In the present invention having the above structure, the high-concentration premixed gas producing means diffuses and mixes the fuel gas and the air to produce the high-concentration premixed gas under a low pressure loss. The low-concentration premixed gas is created by the gas creating means under a low pressure loss. The high-concentration premixed gas produced by the high-concentration premixed gas producing means is collectively supplied to the plurality of first burners, and the low-concentration premixed gas produced by the low-concentration premixed gas producing means is provided in the plurality of second burners. Supplied all at once to the burner. A burner zone of the high-concentration premixed gas produced by the first burner and a burner zone of the low-concentration premixed gas produced by the second burner are arranged side by side on the combustion surface of the burner device. High-concentration premixed gas and low-concentration premixed gas are ejected side by side on the combustion surface when the corresponding premixed gas is ejected from each flame nozzle zone of the Is achieved.

Combustion of the high-concentration premixed gas and the low-concentration premixed gas next to each other is performed in each of a plurality of combustion surfaces, and the combustion supply of the combustion surface is switched by intermittently switching the fuel gas by the gas supply control means. By performing the proportional control of the gas supply amount, the proportional control of the combustion amount is achieved for each combustion surface.

[0017]

Embodiments of the present invention will be described below with reference to the drawings. 1 to 5 show an embodiment of the burner device according to the present invention. In the burner device of this embodiment, a plurality of burner units 10 are installed in a row and the combustion surface of each burner unit 10 is assembled.
It has a configuration in which 11 are arrayed.

Each burner unit 10 is formed by alternately arranging first burners 43 for ejecting a high-concentration premixed gas and second burners 44 for ejecting a low-concentration premixed gas. Is the one in which the formation zone of the 43rd flame port 3 of the first burner 1 and the formation zone of the second flame port 4 of the second burner 44 are arranged side by side.
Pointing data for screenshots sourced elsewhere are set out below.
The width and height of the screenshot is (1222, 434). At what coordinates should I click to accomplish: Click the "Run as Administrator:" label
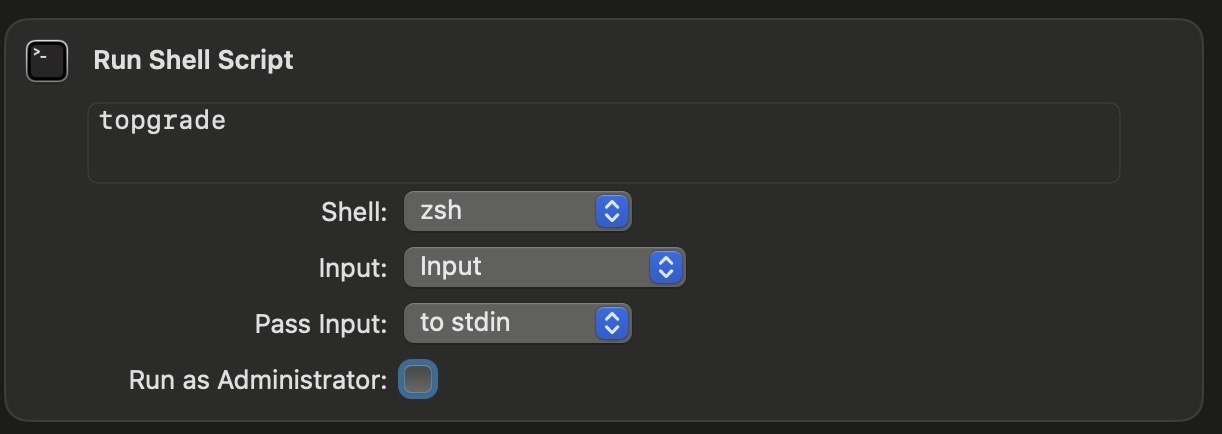coord(258,380)
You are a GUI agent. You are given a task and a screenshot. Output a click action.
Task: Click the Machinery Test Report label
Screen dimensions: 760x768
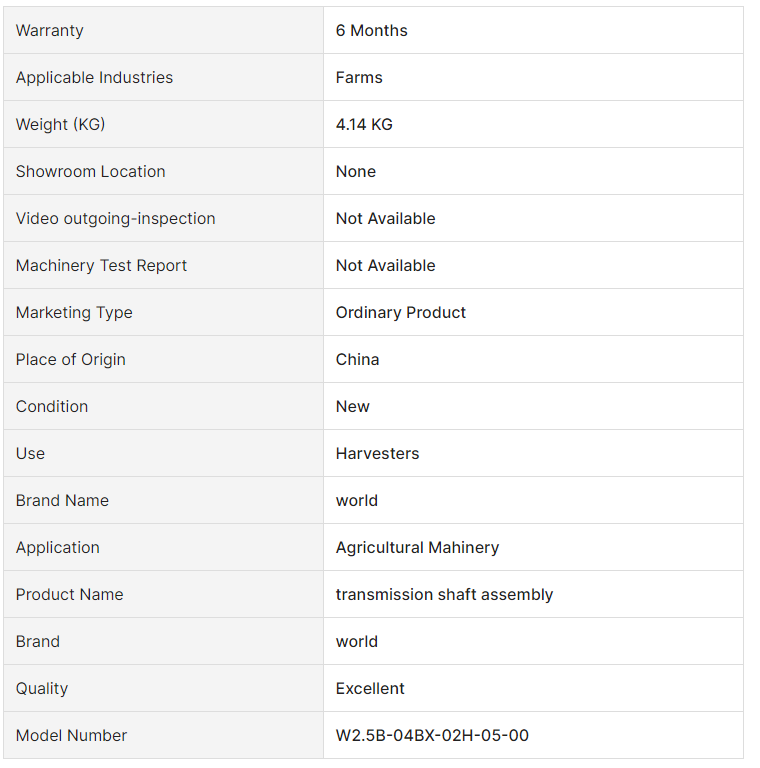[x=101, y=266]
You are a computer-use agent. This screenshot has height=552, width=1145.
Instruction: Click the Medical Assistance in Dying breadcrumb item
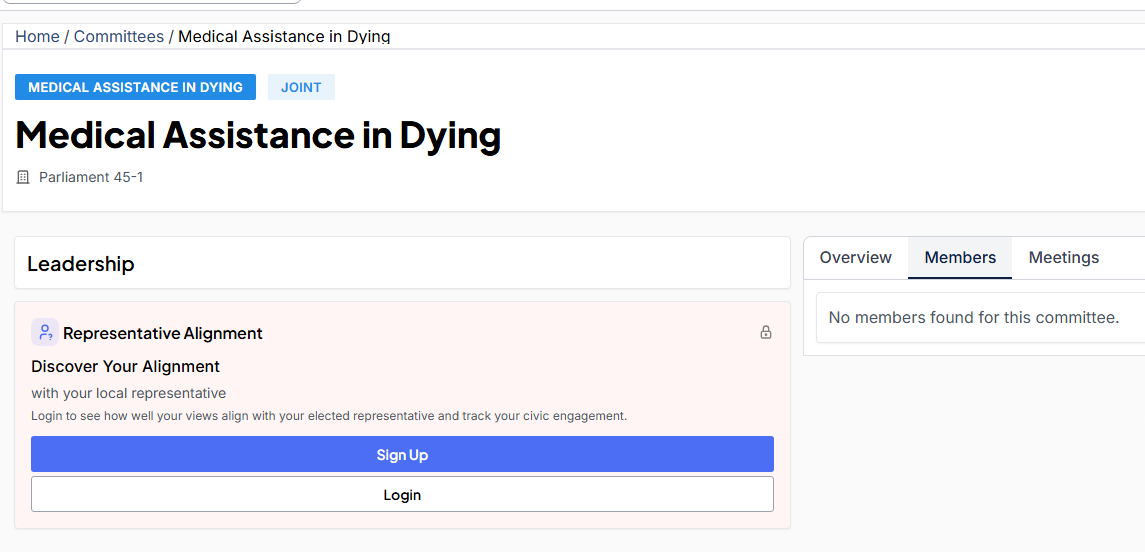[284, 36]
In the present specification, the high-concentration premixed gas and the low-concentration premixed gas have a ratio of the fuel gas amounts of about 3: 7, and the ratio is 2: 8 to.
The target ratio is 1:10, and the ratio of the ratio of air to the theoretical amount of air is about 0.7: 1.7, and the ratio is 0: 1.4 to 0.8: 2.6.
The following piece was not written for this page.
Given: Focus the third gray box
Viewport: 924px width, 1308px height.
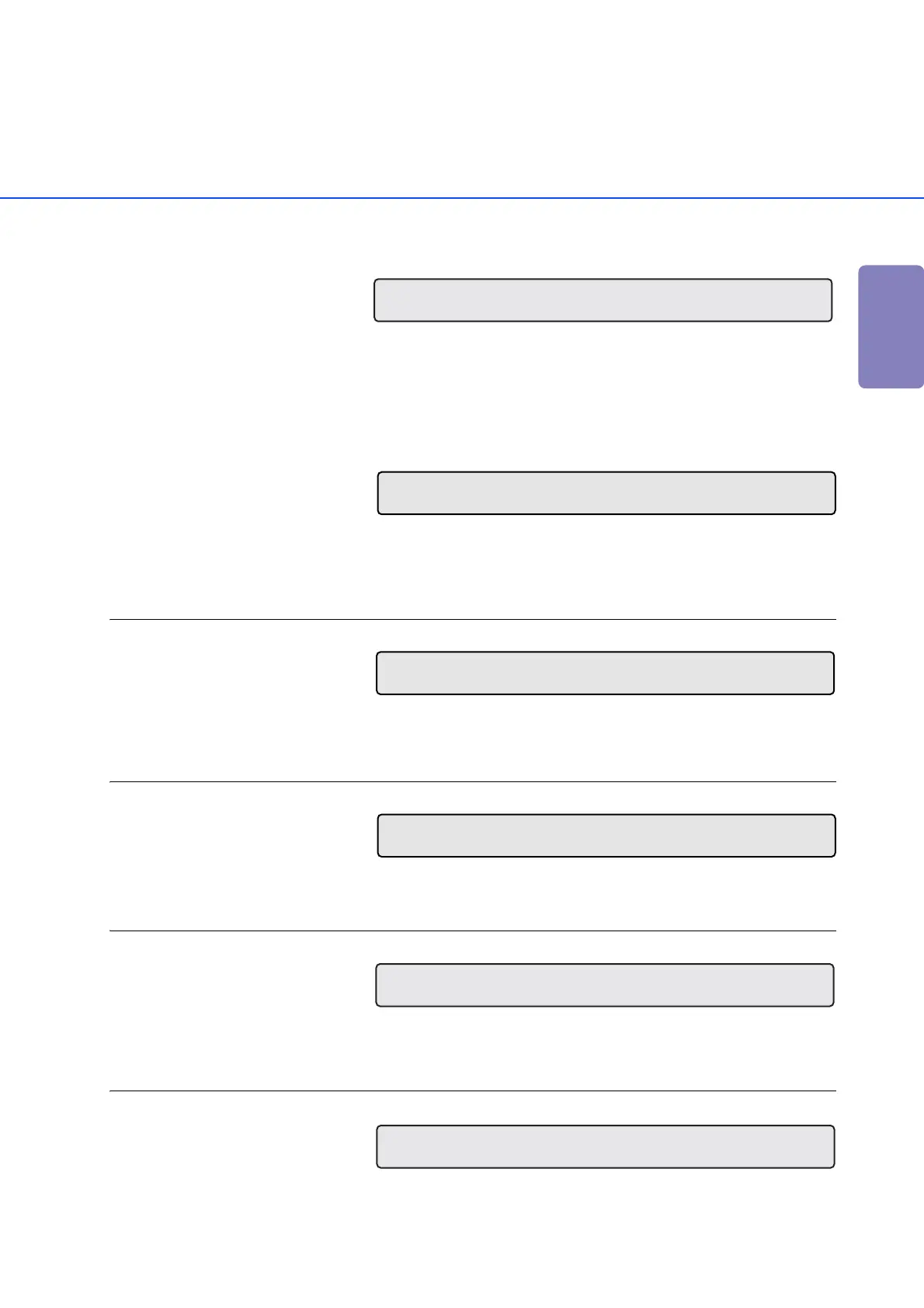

The burner row of the first burner 43 and the second burner 44 of each burner unit 10 is arranged above the premixed gas generator 18.
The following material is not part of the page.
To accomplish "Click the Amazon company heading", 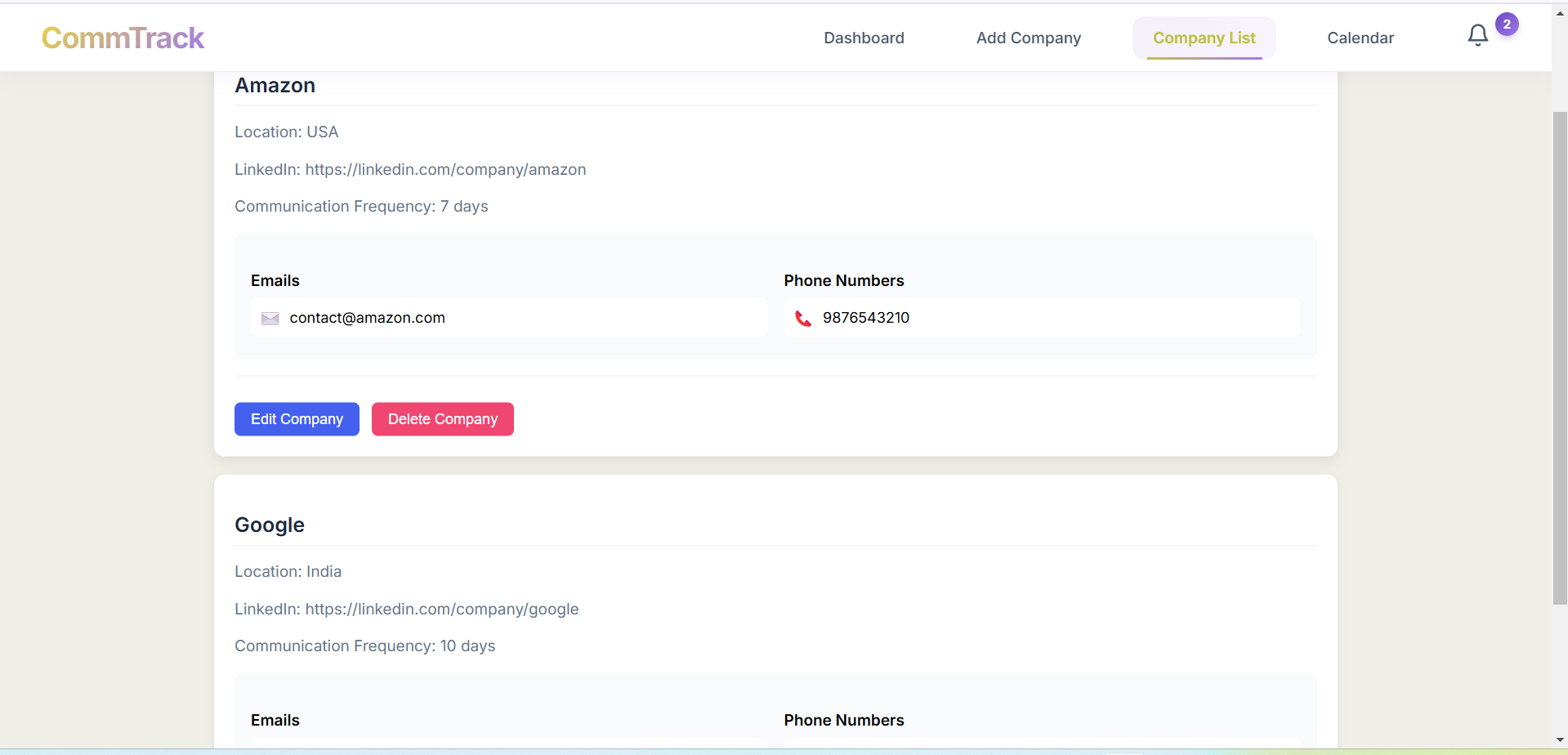I will (275, 86).
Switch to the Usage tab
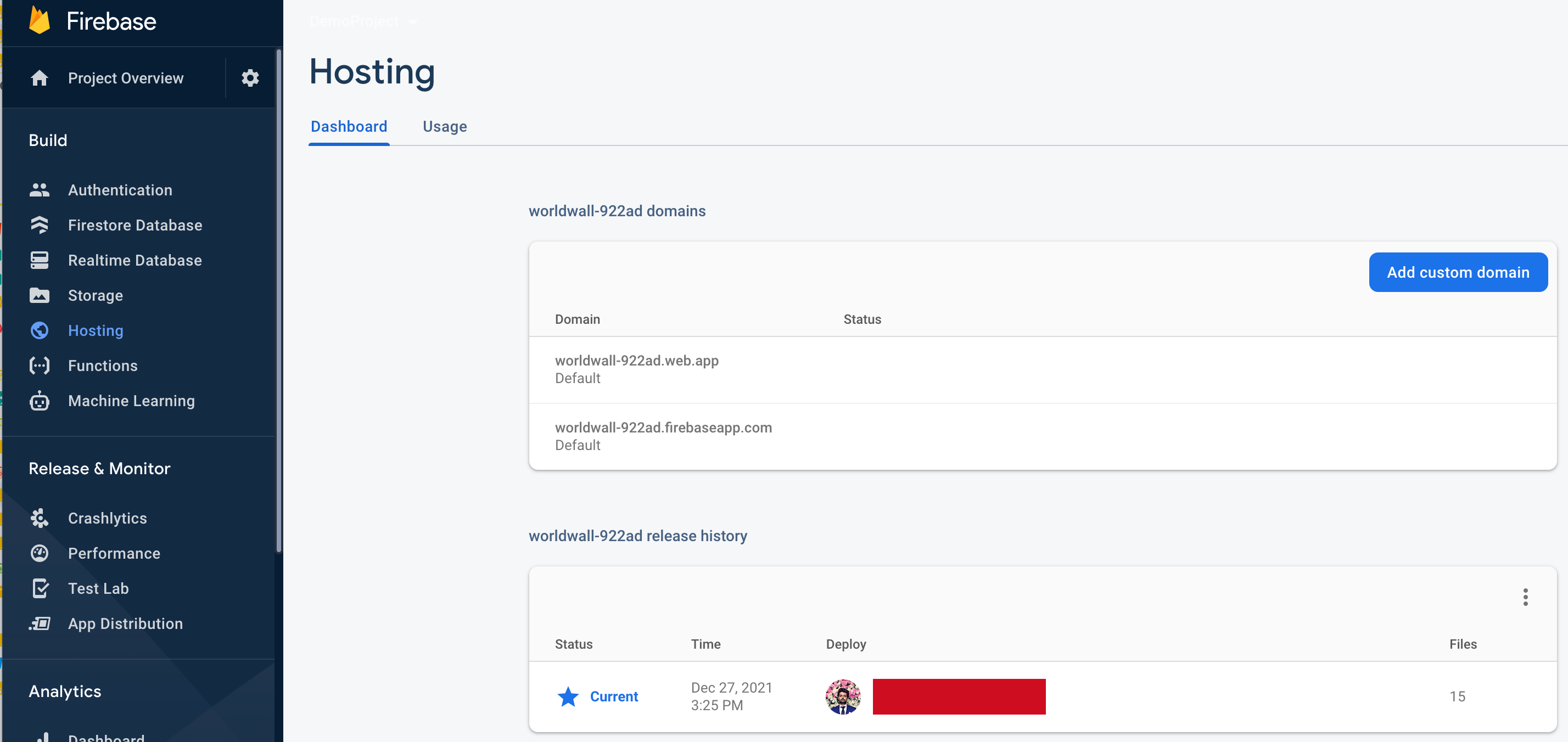The image size is (1568, 742). click(x=444, y=127)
As shown in FIG. 3, the premixed gas generator 18 has a premixing section 23 formed on the upper side of the gas supply chamber 22 and a premixed gas distribution section 24 formed on the upper side thereof.
A gas branch supply pipe 25 for fuel gas is connected to 22.
The premixing section 23 has a rectangular block shape and is formed by a pair of staggered longitudinally extending mixing passages 26a, 26b which are separated from each other. The exit side of the mixing passage 26a is a dead end. The right end side of the mixing passage 26b in the drawing is also an air intake 27, and the mixing passage 26b
The exit side of is also a dead end. Premixing section 23
The central mixing passage 28 is located between the mixing passages 26a and 26b in the center of the
Are formed so as to penetrate vertically. At the lower end side of the central mixing passage 28, a swirling mixer 30 is installed and fixed above the gas supply chamber 22.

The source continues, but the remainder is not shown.